# Activity:
Every entry that follows must be written out exactly, apart from its pictures.

# Given records:
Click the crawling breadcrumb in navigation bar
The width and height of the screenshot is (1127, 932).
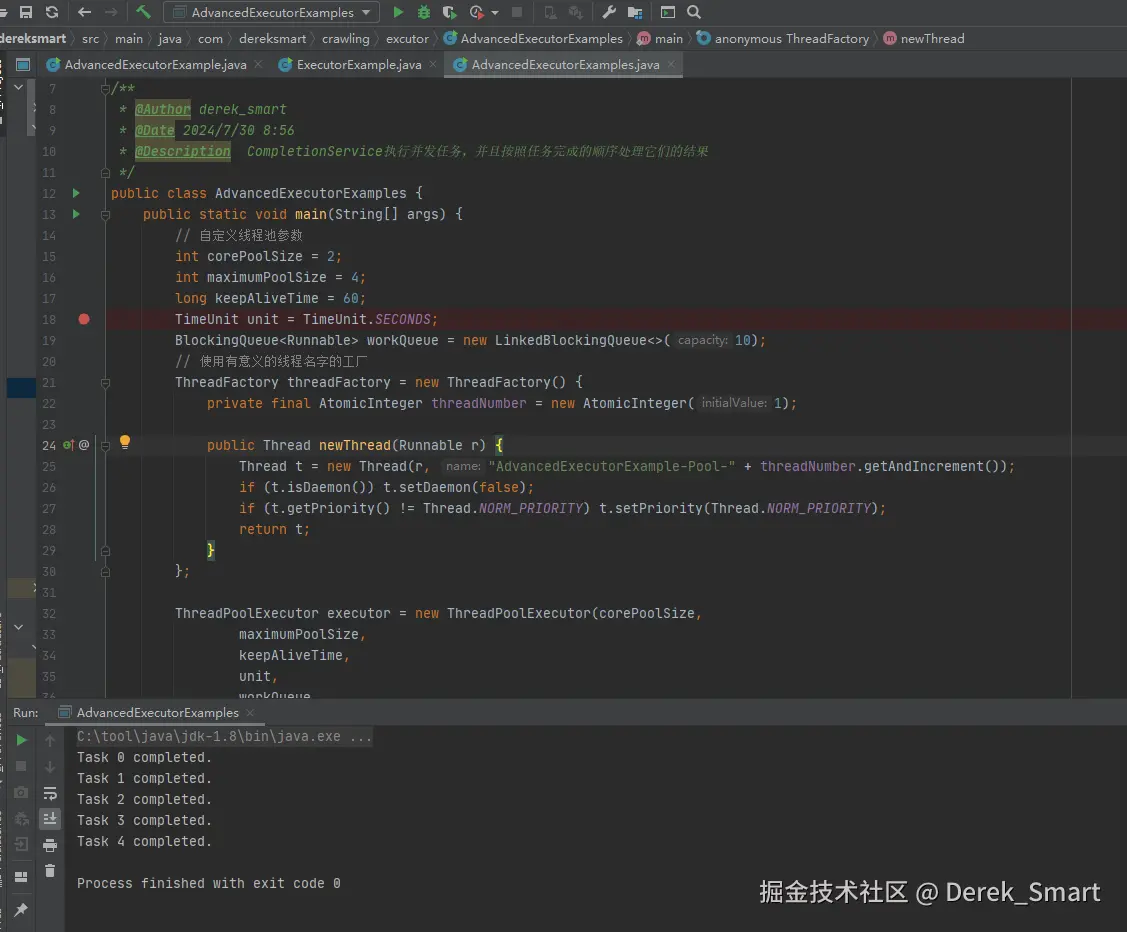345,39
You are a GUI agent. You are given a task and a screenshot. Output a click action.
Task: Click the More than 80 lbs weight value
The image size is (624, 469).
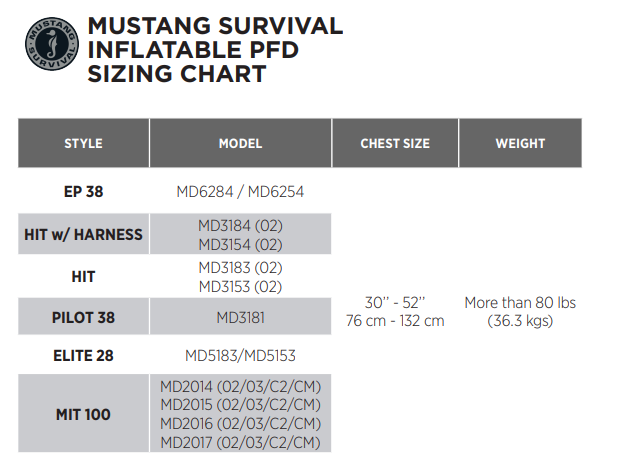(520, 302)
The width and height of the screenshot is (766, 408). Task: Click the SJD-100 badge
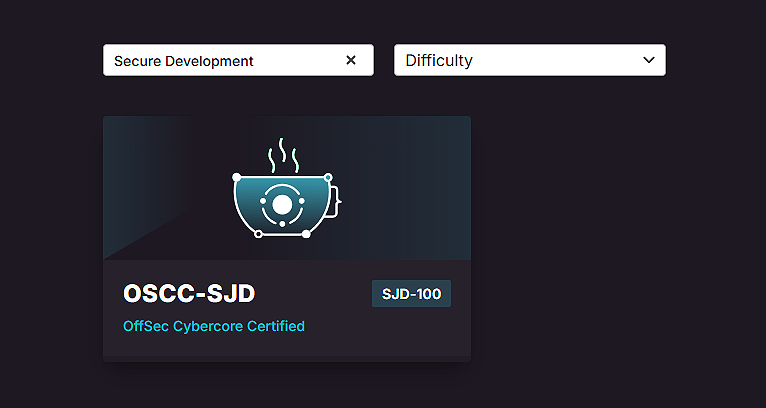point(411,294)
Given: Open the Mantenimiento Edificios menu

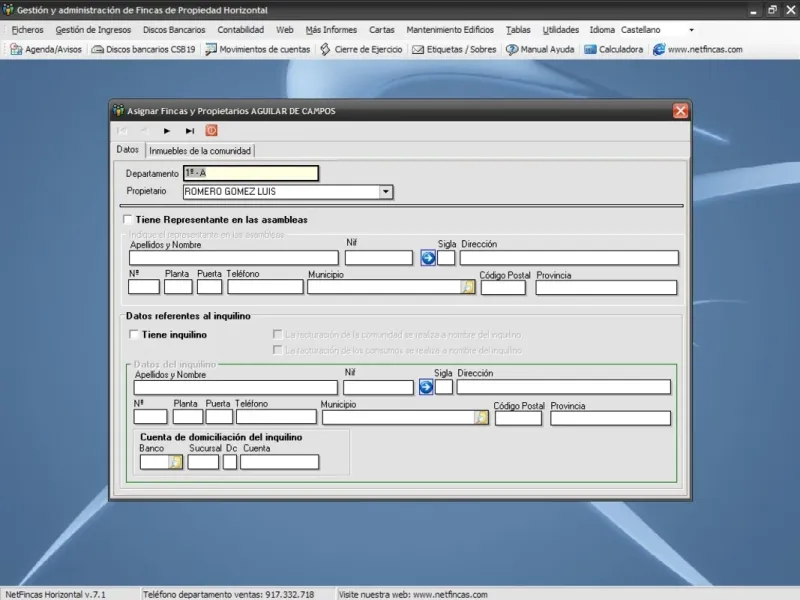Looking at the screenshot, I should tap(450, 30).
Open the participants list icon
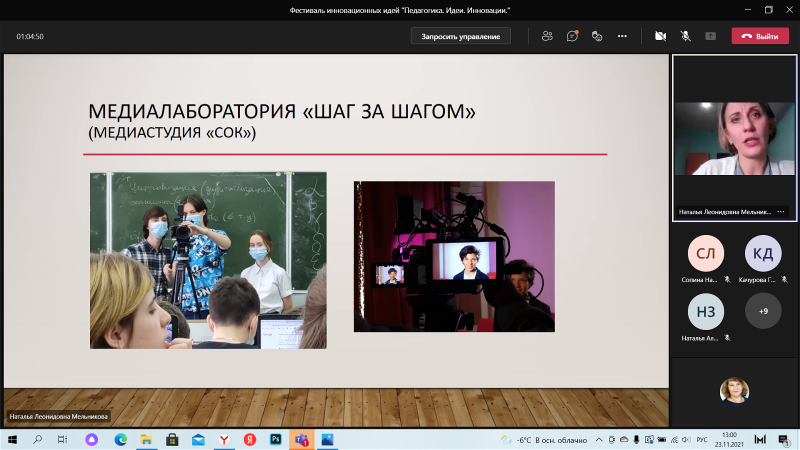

# Reply to the exercise:
Click the crawling breadcrumb in navigation bar
The width and height of the screenshot is (1127, 932).
345,39
You are a GUI agent. You are given a task and a screenshot. Output a click action.
Task: Click the More than 80 lbs weight value
The image size is (624, 469).
(520, 302)
The width and height of the screenshot is (766, 408). Task: Click the SJD-100 badge
point(411,294)
Given: Open the Mantenimiento Edificios menu

Looking at the screenshot, I should tap(450, 30).
Open the participants list icon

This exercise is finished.